Ibrahimović i jego partnerka próbowali negocjować z niechcianym lokatorem, ale bezskutecznie. Sprawa trafiła więc do sądu, a ten podjął niekorzystną decyzję dla byłego piłkarza. Podczas listopadowej rozprawy uznano, iż lokator może przebywać w budynku, a niedawna gwiazda reprezentacji Szwecji nie może się go pozbyć. Ponadto para Ibrahimović i Sager musi zwrócić niechcianemu lokatorowi 30 tysięcy euro kosztów sądowych.
- Zawsze uważałam, iż to nielegalne. Zlatan w życiu nie zapłaciłby za ten dom, gdyby wiedział, iż ktoś może w nim mieszkać. W jego świecie ten człowiek nie ma do tego prawa - powiedziała wieloletnia partnerka piłkarza przed sądem.

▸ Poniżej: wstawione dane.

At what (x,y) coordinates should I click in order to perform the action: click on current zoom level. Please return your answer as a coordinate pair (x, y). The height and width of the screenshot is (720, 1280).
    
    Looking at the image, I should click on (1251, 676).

Według doniesień mediów obecny najemca budynku Ibrahimovicia skorzystał na tym, iż w 2022 roku w Szwecji zmieniło się prawo wynajmu, które przynosi więcej korzyści najemcom. Najemca może przebywać w budynku i korzystać z niego w taki sam sposób, jak wynajmujący.
Media donoszą, iż Ibrahimović ma jeszcze czas do 13 grudnia, by odwołać się od decyzji sądu i dociekać swoich praw. Partnerka byłego reprezentanta Szwecji mówiła, iż chciałaby zamienić mieszkania na biura i na nich zarabiać, więc prawdopodobnie para wniesie apelację.